═════ SUPPLIED INFORMATION ═════
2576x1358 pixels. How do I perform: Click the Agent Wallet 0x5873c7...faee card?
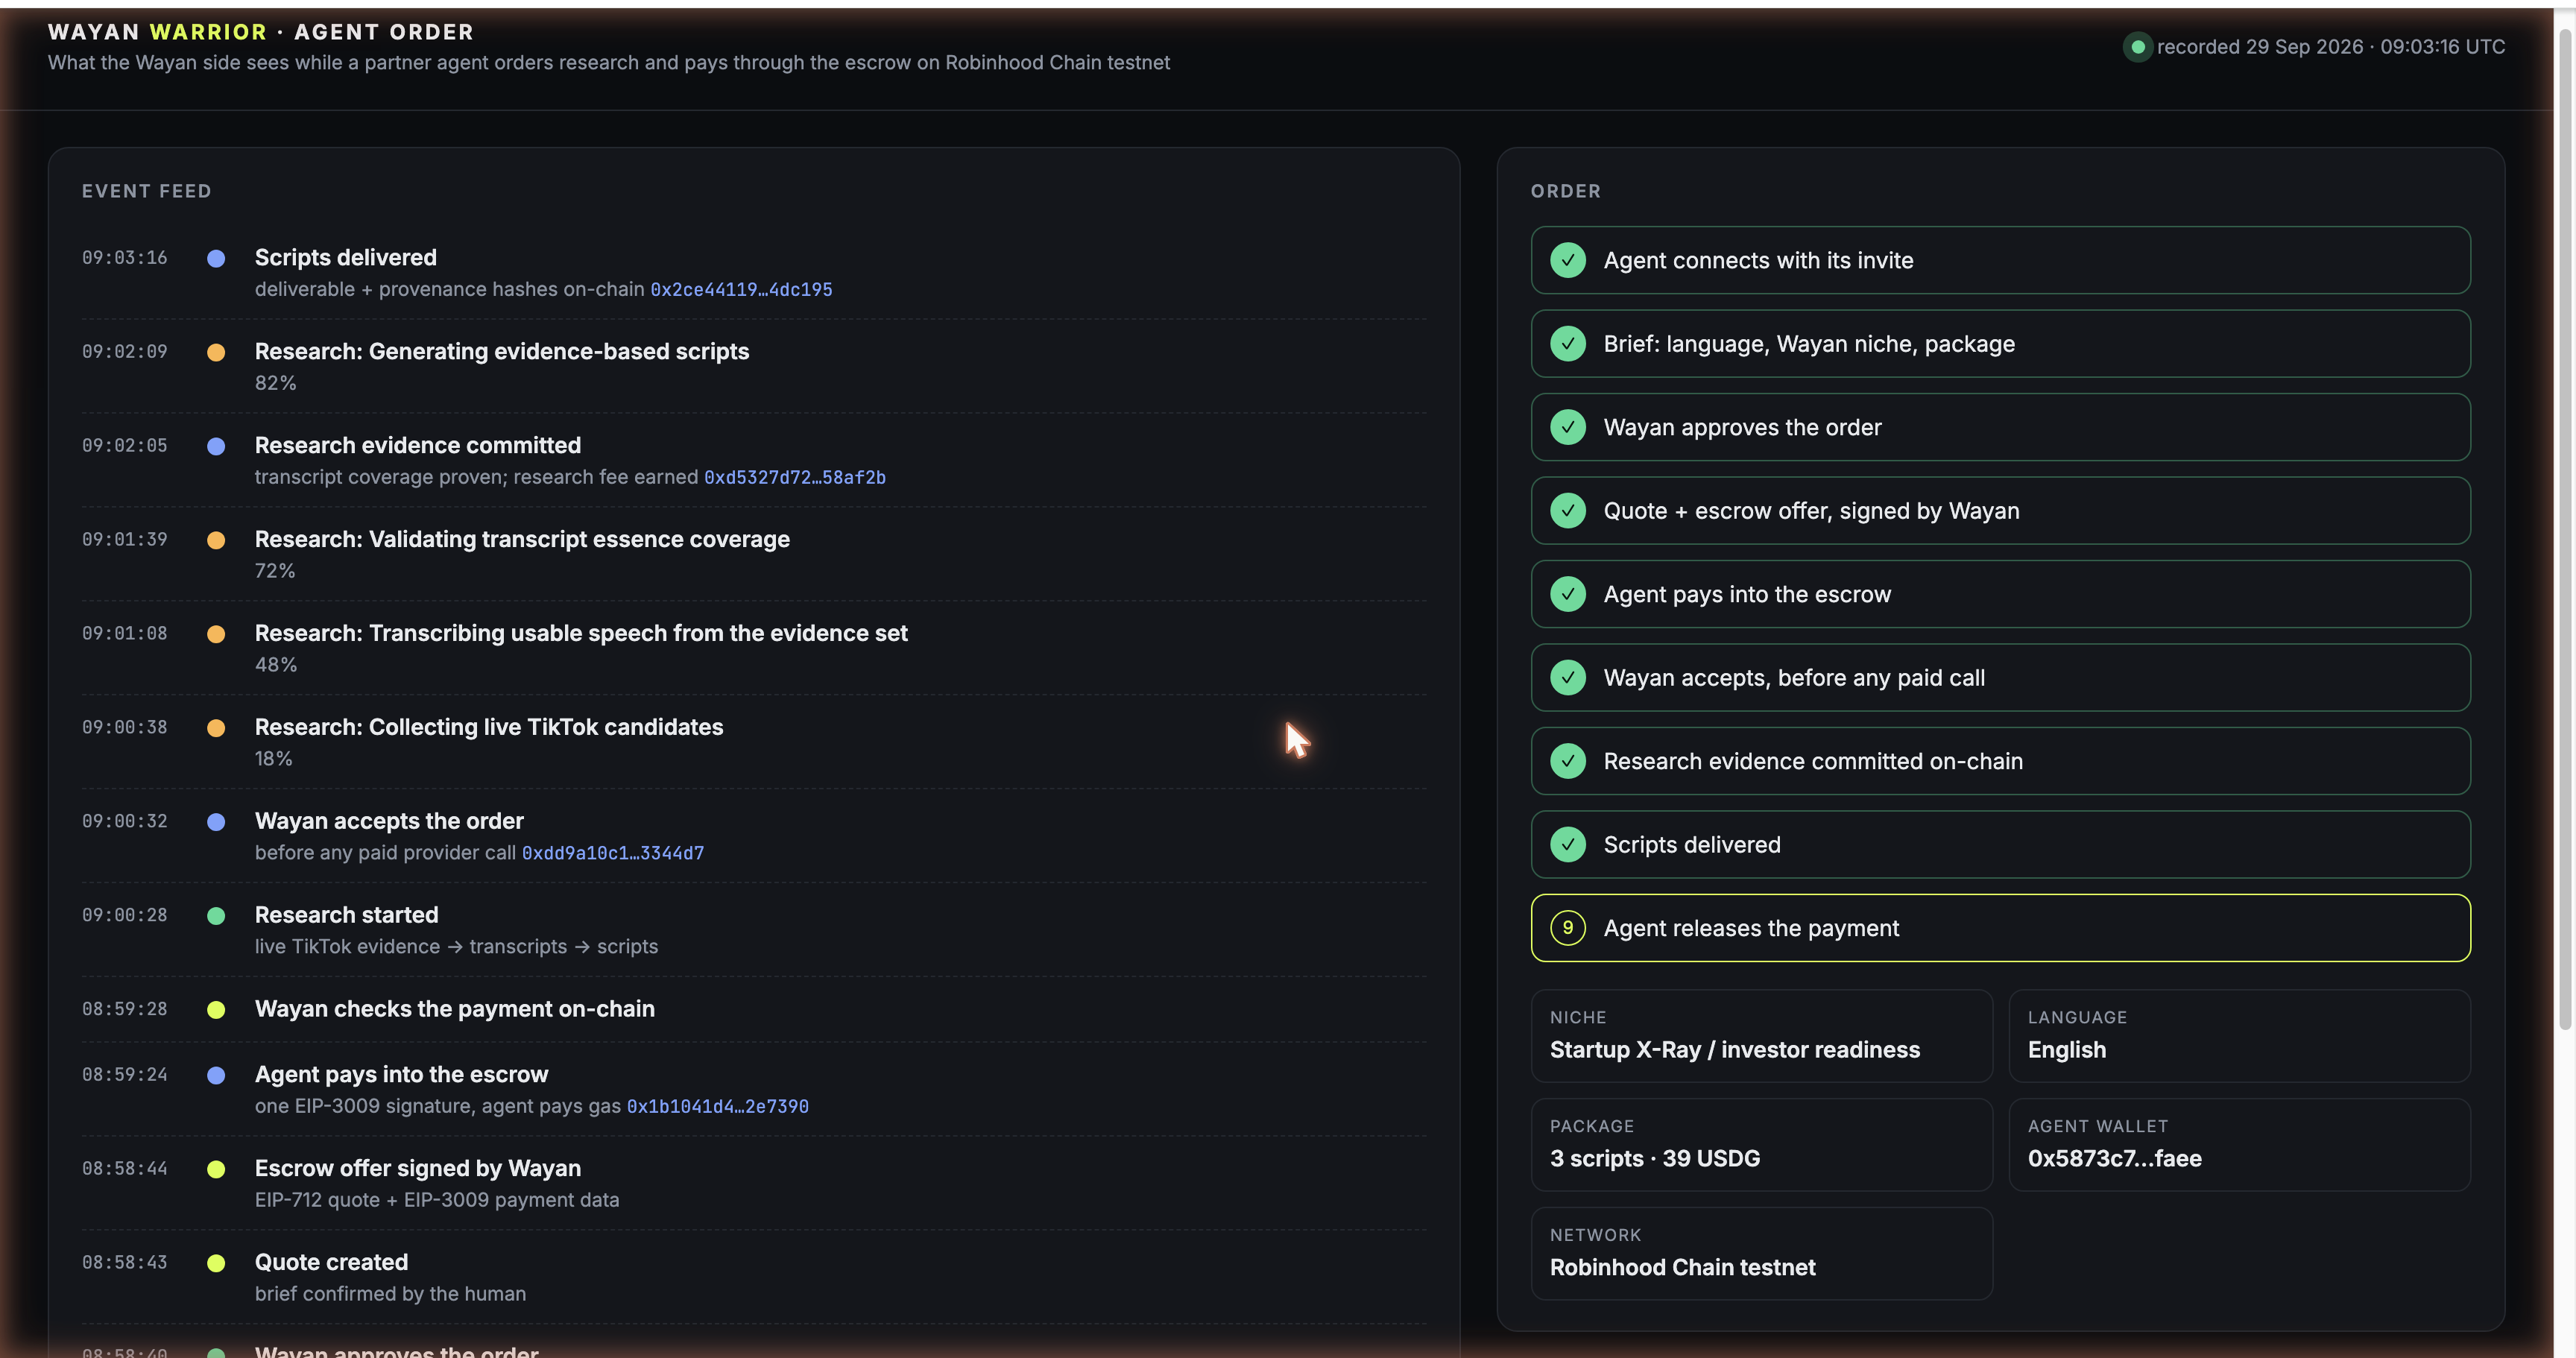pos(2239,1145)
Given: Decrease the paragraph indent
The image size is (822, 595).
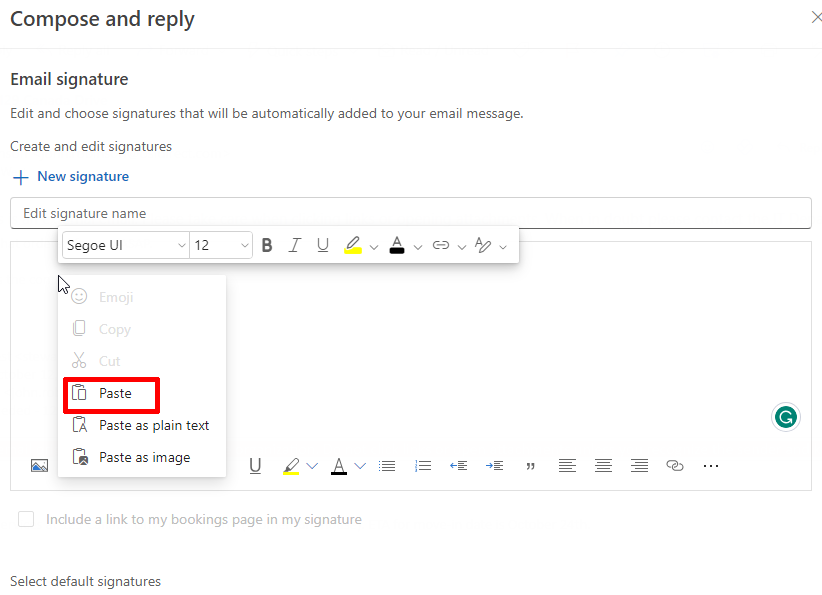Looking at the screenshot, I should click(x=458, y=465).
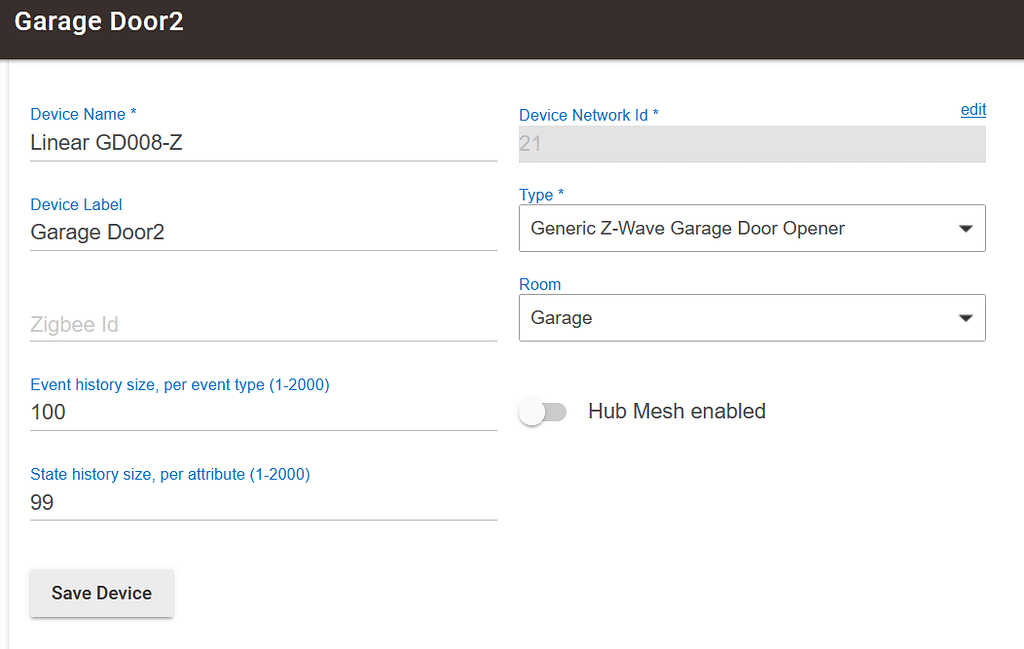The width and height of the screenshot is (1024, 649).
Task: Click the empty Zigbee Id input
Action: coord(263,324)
═════
Render every line of the data above as a JSON list of strings, one string per line. Leave out blank lines and the pictures.

## TASK RESPONSE
[
  "2576x1358 pixels. How do I perform: Click the Agent Wallet 0x5873c7...faee card?",
  "pos(2239,1145)",
  "Given: Decrease the paragraph indent",
  "The image size is (822, 595).",
  "Looking at the screenshot, I should click(x=458, y=465).",
  "The width and height of the screenshot is (1024, 649).",
  "Task: Click the empty Zigbee Id input",
  "Action: coord(263,324)"
]